I seldom drink coffee. It gives me heartburn. At least it USED TO give me heartburn until I learned the fix. The fix for heartburn relief for coffee? Yep, the fix for me, anyway. When I worked in law offices in my 20’s and 30’s, I drank up to 7-8 cups of coffee a day. When I went to work for myself and had to be the one to make coffee, I stopped drinking it. I didn’t miss it. It was no longer part of my daily routine. I went a couple of years without it. Then one day I woke up craving it. I had a cup and it gave me heartburn. Bad heartburn. I figured I could no longer drink it.
CUT TO 10 YEARS LATER and I read where adding baking soda to the coffee grounds as you brew them will help neutralize acid. A chick on Youtube even showed me using a ph test strip. Compelling. It did lessen the heartburn but I’d still have it. I mentioned to a friend I was using nonfat dry milk in my coffee and sometimes almond or soy milk. She told me she’d heard that nonfat and lowfat milk, and rice or nut milks were not as good as full fat dairy in stopping the heartburn. I tried it and, combined with adding baking soda to the coffee grounds, that was my fix. It made sense, since when I’d have coffee in a restaurant and use one of their half and half creamers, I had no heartburn, even with full caffeine coffee.
So what I discovered works for me is adding a pinch of baking soda to the coffee grounds before I brew them. Add a full fat dairy creamer to the coffee.
IMPORTANT: My experience may not be your experience. You have to factor in your own variables for diet, alcohol and meds, stress, sleep, etc. In my life, I seldom took prescription or over the counter medication and when I did, it was for a short period of time. My dad took Tylenol with codeine for back pain for decades, in addition to drinking alcohol. The combination weakened his digestive system so he had terrible heartburn and didn’t drink coffee because of it. So when I began hav ing heartburn due to coffee, I had no other risk factors in my past. I didn’t drink, I didn’t take meds, very little sugar intake, nothing to break down and weaken my stomach lining over the years. Nothing to compromise my immune system. But that’s what worked for me.
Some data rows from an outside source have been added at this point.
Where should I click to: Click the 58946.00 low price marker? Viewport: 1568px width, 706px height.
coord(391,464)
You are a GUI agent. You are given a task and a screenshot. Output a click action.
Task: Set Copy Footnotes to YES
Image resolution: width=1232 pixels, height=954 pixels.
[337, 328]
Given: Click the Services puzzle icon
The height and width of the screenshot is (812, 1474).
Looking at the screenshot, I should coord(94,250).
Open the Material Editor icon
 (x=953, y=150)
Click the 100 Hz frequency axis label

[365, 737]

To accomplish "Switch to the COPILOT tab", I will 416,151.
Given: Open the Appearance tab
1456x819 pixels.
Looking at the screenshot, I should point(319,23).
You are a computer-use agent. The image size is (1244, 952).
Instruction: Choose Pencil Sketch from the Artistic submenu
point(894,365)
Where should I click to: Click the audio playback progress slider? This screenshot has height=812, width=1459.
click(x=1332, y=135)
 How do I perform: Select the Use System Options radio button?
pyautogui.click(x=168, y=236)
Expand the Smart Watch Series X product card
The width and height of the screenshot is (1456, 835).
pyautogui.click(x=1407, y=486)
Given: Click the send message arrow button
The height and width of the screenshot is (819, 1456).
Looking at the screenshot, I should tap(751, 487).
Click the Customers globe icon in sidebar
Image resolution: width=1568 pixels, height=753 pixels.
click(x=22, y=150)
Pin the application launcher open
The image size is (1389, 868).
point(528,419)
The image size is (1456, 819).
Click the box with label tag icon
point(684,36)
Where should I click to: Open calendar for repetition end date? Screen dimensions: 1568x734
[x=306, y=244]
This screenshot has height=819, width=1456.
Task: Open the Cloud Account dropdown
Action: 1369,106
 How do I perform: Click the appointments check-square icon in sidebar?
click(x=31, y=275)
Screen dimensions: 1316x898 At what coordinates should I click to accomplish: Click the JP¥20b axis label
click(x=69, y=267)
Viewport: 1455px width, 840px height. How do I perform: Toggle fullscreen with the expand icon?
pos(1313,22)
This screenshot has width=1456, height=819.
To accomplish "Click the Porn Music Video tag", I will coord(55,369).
A lot of coffee and cigarettes used to give me the jitters, but I don’t get heartburn now with no tobacco and more coffee, but we use baking soda for just about everything including in our toothpaste, cleaning floors, and maybe it would somehow improve our coffee, which is already very gtood, due partly to our hundred foot well and mineral rich water. I always liked the coffee from our well water at the “Old Same Place” in the seventies: it tasted strongly of sulphur, which is acid of course, and worked for me in the coffee and was not all that pleasant straight out of the tap. Our stomachs are naturally acid of course, and produce acid to function, but everybody has got to make their own adjustments, as you point out.